_EXERCISE OBJECTIVE_
Return every entry below word for word and leave out any picture.

_INPUT_

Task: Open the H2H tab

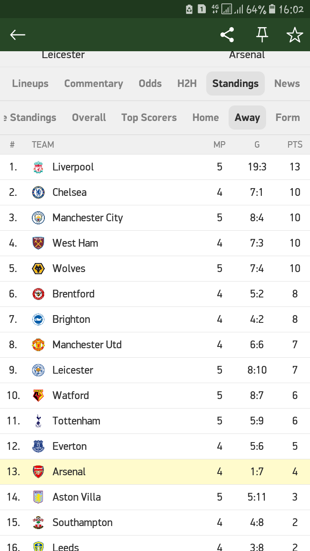Action: [x=187, y=84]
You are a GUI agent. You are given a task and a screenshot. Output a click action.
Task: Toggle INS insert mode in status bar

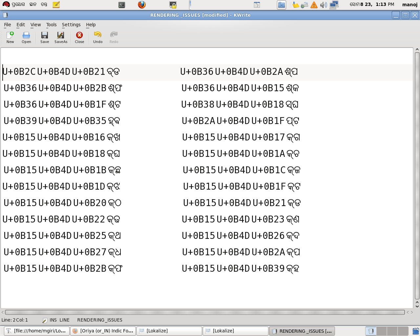pyautogui.click(x=53, y=320)
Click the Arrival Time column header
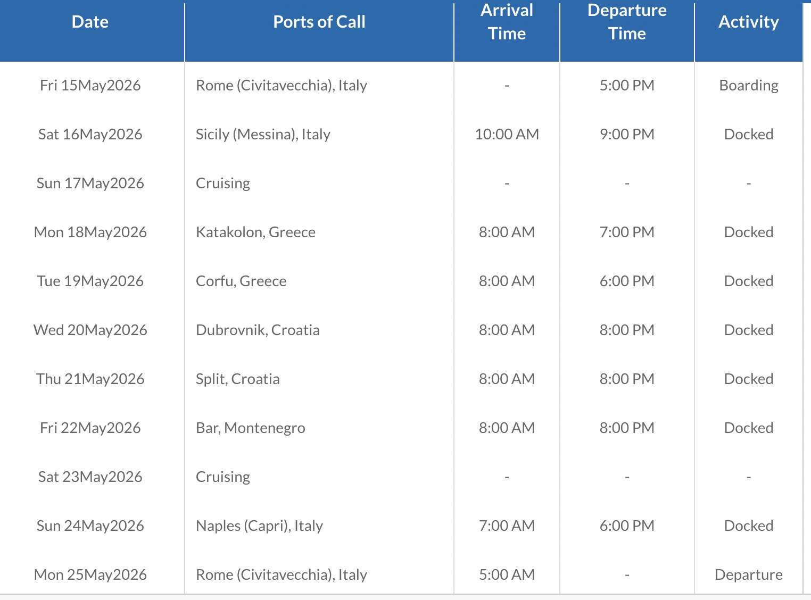Screen dimensions: 811x600 [507, 22]
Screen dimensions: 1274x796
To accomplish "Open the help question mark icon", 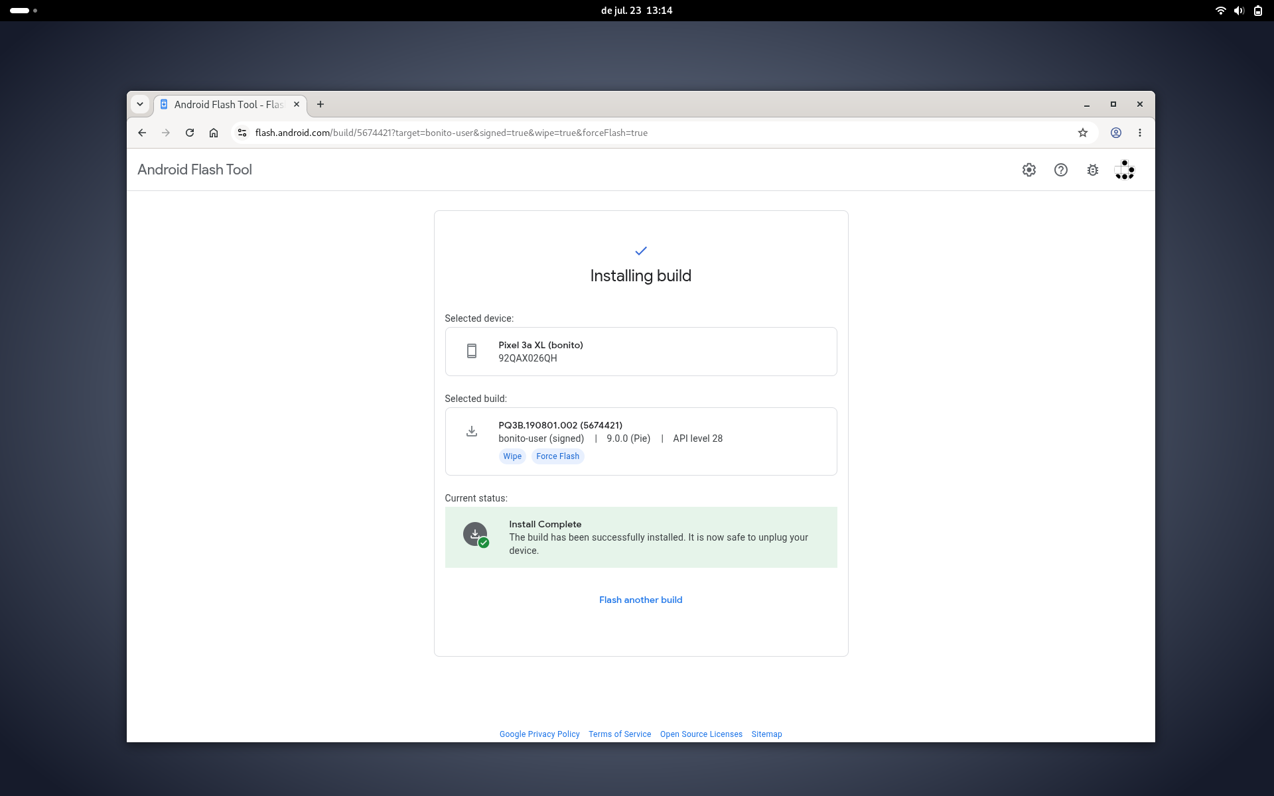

_SOLUTION FOR THIS EXERCISE_
Task: Open the H2H tab

Action: [x=187, y=84]
You are a GUI agent. You are given a task and a screenshot. Output a click action.
Task: Toggle INS insert mode in status bar

pyautogui.click(x=53, y=320)
Click the Arrival Time column header
Screen dimensions: 811x600 [507, 22]
Screen dimensions: 1274x796
To accomplish "Open the help question mark icon", 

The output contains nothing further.